Which reporting identity should I be using?
As with most things, there is no one-size-fits-all answer. The choice of reporting identity depends on the business, but we can share here some considerations for choosing your reporting identity.
- Does the business have and collect a User ID?
- Without it, the Observed RI is irrelevant.
- Does the business have an Advanced or a Basic Consent Mode implementation?
- With a Basic Consent Mode implementation, there is no modelling in the property and therefore the Blended reporting identity wouldn’t be much different from Observed.
- Does the business often use both data from the GA4 interface and data from BigQuery?

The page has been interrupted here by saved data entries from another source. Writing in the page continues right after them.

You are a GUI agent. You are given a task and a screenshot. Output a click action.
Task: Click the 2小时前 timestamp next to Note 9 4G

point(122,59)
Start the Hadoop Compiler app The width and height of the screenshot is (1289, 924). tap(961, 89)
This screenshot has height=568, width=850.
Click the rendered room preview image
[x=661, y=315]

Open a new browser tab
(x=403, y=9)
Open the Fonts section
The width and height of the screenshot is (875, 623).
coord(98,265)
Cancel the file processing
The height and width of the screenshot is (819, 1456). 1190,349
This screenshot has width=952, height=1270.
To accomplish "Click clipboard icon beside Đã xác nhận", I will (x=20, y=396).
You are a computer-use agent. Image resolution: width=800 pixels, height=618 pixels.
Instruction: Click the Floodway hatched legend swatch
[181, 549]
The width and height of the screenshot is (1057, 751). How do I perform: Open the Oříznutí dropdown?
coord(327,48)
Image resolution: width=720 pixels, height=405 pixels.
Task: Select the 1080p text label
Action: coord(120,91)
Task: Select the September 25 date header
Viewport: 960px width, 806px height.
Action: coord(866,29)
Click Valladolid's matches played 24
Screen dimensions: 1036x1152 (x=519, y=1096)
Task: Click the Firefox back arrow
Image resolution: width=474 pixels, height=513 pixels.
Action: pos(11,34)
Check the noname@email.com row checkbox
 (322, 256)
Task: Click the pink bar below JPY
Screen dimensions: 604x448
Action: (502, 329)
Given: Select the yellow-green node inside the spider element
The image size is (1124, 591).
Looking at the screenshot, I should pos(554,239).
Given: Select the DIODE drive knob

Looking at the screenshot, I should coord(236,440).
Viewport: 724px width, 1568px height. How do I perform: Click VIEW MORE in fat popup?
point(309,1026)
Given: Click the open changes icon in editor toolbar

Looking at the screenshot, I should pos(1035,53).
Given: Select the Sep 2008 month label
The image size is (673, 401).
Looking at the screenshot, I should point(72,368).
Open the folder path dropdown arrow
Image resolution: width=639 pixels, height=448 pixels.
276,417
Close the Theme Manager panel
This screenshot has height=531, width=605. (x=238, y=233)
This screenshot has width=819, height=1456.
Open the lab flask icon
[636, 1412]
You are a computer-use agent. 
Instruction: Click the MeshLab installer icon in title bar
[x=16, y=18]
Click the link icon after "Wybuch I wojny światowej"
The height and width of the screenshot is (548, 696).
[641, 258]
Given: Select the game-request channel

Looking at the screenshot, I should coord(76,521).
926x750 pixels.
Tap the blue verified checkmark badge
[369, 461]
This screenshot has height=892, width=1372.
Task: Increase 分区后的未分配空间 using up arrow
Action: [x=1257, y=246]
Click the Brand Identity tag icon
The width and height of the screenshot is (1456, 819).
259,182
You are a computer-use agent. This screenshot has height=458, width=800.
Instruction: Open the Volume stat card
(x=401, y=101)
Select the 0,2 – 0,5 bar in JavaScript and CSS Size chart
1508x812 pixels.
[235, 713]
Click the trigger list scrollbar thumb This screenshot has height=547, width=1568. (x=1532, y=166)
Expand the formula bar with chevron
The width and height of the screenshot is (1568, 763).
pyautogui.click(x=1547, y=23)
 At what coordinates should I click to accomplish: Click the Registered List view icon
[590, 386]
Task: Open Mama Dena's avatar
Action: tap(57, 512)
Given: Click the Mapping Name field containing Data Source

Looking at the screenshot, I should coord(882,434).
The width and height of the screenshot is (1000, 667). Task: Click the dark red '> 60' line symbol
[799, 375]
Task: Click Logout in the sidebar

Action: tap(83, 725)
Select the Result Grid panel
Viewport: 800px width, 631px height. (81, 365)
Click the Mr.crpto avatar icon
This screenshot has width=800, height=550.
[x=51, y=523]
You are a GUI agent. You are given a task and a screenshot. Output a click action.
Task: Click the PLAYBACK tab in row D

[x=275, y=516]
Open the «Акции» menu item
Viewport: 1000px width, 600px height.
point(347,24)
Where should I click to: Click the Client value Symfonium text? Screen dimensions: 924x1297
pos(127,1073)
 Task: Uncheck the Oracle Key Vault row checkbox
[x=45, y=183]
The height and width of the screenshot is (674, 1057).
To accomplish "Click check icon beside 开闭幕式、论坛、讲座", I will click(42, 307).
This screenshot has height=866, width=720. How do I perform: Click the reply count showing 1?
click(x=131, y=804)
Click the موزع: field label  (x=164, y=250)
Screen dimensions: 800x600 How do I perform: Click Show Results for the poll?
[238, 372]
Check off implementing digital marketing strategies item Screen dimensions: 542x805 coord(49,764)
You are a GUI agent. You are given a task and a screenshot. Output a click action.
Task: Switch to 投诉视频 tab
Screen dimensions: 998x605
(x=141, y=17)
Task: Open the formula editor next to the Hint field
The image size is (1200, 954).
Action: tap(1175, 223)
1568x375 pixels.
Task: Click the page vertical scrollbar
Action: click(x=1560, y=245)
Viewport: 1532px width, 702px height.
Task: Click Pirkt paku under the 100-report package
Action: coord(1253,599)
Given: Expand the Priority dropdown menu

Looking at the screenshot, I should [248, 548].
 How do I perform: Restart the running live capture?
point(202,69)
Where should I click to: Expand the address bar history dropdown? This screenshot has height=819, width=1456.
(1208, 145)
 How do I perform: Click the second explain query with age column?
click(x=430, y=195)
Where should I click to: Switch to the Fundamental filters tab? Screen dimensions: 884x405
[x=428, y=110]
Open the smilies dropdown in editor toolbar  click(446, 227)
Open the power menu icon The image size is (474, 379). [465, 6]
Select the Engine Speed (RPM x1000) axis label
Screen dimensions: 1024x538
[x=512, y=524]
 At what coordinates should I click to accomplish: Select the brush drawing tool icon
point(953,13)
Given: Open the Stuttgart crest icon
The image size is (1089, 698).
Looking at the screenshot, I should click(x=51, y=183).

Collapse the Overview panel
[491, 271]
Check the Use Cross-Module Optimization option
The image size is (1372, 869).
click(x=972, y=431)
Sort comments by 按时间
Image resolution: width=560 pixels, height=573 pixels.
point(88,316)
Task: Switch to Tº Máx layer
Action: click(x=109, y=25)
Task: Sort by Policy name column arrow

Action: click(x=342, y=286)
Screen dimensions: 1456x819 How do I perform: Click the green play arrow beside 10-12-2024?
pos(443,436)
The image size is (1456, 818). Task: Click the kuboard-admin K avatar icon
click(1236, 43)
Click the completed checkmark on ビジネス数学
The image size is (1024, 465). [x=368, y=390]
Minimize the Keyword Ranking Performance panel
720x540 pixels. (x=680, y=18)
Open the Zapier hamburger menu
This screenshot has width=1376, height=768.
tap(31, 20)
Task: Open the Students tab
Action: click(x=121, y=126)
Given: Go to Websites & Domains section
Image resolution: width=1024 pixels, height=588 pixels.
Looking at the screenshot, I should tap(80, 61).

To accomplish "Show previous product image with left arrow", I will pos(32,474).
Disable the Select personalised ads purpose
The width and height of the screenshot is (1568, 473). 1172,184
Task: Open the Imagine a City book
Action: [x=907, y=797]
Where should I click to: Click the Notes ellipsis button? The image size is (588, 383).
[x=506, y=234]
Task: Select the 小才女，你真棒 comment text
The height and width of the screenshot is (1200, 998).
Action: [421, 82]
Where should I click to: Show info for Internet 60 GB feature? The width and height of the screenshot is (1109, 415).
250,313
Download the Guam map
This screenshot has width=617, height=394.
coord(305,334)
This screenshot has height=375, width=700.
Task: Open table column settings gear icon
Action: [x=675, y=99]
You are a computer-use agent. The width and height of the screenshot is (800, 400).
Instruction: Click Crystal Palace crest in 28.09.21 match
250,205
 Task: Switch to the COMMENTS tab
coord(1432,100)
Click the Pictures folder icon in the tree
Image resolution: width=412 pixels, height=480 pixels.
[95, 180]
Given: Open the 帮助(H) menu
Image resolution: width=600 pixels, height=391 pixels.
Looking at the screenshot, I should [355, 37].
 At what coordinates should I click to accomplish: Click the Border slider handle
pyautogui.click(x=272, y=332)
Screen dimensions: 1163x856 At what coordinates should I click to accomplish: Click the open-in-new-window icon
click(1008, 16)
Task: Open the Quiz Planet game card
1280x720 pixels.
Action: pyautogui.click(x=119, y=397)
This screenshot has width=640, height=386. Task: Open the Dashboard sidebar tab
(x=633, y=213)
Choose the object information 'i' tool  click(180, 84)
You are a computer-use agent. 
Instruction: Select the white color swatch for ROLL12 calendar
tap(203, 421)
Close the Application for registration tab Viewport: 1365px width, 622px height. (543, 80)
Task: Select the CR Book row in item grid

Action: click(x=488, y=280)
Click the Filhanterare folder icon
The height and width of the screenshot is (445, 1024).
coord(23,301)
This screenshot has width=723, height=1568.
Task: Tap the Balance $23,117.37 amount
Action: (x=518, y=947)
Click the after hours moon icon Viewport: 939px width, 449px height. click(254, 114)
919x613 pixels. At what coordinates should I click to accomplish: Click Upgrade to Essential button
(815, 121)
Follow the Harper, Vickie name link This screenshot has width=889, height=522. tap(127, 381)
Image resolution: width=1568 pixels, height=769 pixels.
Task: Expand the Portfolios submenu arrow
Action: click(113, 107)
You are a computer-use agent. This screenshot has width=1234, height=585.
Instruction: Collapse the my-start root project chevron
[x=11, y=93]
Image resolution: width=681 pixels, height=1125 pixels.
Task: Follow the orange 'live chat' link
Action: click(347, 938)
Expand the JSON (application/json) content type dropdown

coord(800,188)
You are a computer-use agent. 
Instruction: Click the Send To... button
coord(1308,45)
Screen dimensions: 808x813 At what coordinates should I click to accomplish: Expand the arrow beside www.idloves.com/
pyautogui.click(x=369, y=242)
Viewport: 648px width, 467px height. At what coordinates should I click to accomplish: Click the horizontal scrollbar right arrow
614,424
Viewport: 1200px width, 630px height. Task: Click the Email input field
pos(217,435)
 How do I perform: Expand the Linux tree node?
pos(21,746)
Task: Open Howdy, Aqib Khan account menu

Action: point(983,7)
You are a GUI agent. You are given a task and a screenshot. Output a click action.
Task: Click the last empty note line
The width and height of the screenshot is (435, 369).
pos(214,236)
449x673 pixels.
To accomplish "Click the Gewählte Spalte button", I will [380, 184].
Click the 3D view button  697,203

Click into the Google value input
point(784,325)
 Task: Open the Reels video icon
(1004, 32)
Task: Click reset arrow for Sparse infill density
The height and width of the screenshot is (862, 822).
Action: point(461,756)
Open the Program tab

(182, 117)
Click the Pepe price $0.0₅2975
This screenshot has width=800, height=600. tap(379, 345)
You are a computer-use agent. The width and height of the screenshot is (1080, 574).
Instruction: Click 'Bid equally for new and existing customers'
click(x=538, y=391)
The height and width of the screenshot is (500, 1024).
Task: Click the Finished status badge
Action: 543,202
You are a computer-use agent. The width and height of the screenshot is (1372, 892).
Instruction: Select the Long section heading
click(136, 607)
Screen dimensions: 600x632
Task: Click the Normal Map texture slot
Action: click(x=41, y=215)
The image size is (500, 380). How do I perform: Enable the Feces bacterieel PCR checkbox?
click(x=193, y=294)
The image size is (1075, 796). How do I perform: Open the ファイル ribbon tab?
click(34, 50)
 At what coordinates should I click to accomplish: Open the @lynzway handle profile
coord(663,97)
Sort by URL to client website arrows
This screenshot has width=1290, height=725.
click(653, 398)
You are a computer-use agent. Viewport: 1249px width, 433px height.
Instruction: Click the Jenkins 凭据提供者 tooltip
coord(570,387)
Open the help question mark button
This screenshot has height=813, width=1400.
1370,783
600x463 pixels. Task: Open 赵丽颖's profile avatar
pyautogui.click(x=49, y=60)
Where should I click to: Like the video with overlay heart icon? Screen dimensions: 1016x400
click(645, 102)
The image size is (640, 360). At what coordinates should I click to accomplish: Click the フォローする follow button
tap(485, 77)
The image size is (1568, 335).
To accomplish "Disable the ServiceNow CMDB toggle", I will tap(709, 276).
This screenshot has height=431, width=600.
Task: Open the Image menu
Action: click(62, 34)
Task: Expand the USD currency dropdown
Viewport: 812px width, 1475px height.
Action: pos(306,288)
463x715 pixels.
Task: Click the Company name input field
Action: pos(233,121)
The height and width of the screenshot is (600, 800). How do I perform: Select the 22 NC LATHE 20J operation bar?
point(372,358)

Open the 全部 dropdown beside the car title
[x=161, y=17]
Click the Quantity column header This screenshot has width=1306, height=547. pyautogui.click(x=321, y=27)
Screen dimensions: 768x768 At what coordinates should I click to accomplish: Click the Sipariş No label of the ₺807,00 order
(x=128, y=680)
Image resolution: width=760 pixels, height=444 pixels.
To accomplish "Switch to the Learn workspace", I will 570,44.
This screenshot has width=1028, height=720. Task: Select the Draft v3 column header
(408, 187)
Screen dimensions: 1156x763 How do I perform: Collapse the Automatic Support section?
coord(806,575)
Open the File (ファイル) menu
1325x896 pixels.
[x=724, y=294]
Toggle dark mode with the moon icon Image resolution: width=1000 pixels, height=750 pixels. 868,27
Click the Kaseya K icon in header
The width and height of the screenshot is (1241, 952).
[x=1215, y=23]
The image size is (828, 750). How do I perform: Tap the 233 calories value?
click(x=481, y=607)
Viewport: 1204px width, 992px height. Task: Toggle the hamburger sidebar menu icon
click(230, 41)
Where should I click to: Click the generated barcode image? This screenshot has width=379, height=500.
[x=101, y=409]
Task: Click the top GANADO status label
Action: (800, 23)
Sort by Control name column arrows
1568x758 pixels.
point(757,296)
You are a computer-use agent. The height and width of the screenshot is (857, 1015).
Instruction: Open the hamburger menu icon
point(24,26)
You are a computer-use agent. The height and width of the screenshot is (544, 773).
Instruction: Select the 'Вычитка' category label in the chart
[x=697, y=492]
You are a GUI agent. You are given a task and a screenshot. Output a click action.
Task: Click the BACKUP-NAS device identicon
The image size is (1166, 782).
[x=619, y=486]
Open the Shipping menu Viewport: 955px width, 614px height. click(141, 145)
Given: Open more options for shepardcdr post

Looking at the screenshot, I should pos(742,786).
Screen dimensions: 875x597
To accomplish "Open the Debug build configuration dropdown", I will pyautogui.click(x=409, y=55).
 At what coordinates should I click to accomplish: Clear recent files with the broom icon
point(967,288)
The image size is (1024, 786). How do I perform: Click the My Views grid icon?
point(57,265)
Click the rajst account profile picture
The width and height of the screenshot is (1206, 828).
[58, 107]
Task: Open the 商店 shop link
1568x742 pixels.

- Given that the Blended reporting identity can’t be replicated in BQ, using this identity in the interface can lead to conflicting data between GA4 interface and BQ data. This can easily lead to mistrust in the data, in which case the benefits of Blended won’t outweigh the drawbacks.
Ultimately the best option depends on the unique needs and data collection practices of your business. Hopefully this article provided you with an understanding of how reporting identities work, why the results may seem counterintuitive at times, and some of the key considerations for choosing a reporting identity that will provide the most accurate insights for your reporting needs.